I cover this point in a rather elderly FAQ which was written before
I know all the things I know now:
You have to remember that despite the fact that many people may have
built 16C84 programmers in early 1994 there were NO designs in the
public domain. This was several months before the appearance of AN589
and Russ Reiss' Circuit Cellar article and before Henk Schaer's design
appeared on the web. I had a very early copy of the 16C84 data sheet
and the preliminary programming spec. There was NO spec on VDD
current during programming (that appeared much later) but there was a
spec on the risetime of /MCLR. I had some initial problems with
getting the PIC to go into programming mode despite all waveforms
looking perfect so I thought the risetime spec must be critical (I now
know the real reason for that spec). Anyway, the risetime requirement
was easily met using a 4066 switch. A few experiments showed that the
VDD current during programming was small enough to be supplied using
another switch with a 100nF reservoir cap (paralleling all three
remaining switches didn't seem necessary but is possible). That's the
history of the 4066 selection. I can understand your criticism given
the very high current that appears in the spec nowadays. I have
actually come to believe this spec is NOT a spec on the current DEMAND
but on the current SUPPLY. That is the current into VDD should be
limited to less than 50mA - which a 4066 does admirably :-) (I'm
probably wrong about that but based on my own tests 50mA is more than
an order of magnitude higher than typical). The fact that the thing
has worked flawlessly for me in all the years I've been using it has
perhaps coloured my treatment of criticism on this decision. Despite
this, in the later versions of this particular programmer package I
recommend PNP transistors instead.
> Secondly, the description of the gate used as "TTL O/C buffers,
> 74xx06, or 74xx07" worries me. Only the 7406/ 7407/ 7416/ 7417 and the
> Texas Instruments brand of 74LS06/ 74LS07 are specc'ed to operate at
> 12 volts; other brands of LS gates, all HC gates and *all* 74xx05 are
> specifically *not* designed for this application. They may perhaps
> work, but the design sheets specifically say they *won't*!
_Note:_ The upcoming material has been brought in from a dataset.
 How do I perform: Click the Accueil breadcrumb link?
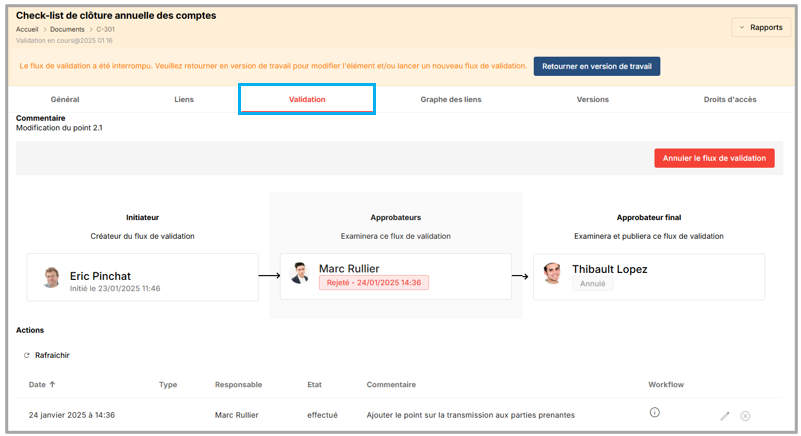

Again this was covered (though not so comprehensively) in my old FAQ.
> But it's a bit of a challenge for others to do
> so! [support my programmer stuff].
I agree Maplin should provide some support for their kit. I don't ask
anyone to support my own stuff - it is free and like anything that is
free comes with no warranty. I don't think I'm deceiving anyone. I
give enough information for a technically competent hobbyist to build
the programmer hardware and I provide all the source code for people
who simply take the stuff as a starting point for further
experimentation or even a product.
> I still want to know what ICs Andy has in his kit, what results he
> had on the "commissioning" test (setting the port to the appropriate
> values and testing the voltages at the programming socket, using the
> appropriate 100 ohm "dummy load" across pins 5 and 14), and those tests
> passed, exactly what could and could not be done with the device.
I have never seen a Maplin kit so don't really know what is shipped
with it. If you are very curious I will try to dig out the Maplin
article and send you a copy. For the reason's cited above I think
that "dummy load" test is unnecessary. The software in pic84v05.zip
has a built-in debugging mode.
If someone wants to program a 16F84 and has +5V and +12V available
then they can emulate my students (who can't be bothered with more
sophistication) and simply use a couple of resistors and the serial
port of a PC:
Thanks, Paul, for taking the time to put forward your criticisms
I will certainly bear them in mind next time I update my web
Re the picture of programmer you sent. This is the COM84
design I mention briefly on my PIC page. It is very neat but
can be tempramental. Jens Madsen has an improved version
which you could check out:
a more conservative version (one that needs power
supplies) is the serial port version of my quick-and-dirty
programmer. It is described along with a couple of other
P.S. I know you've just joined the PICLIST so you might think
I'm always writing long defences of my programmer stuff there.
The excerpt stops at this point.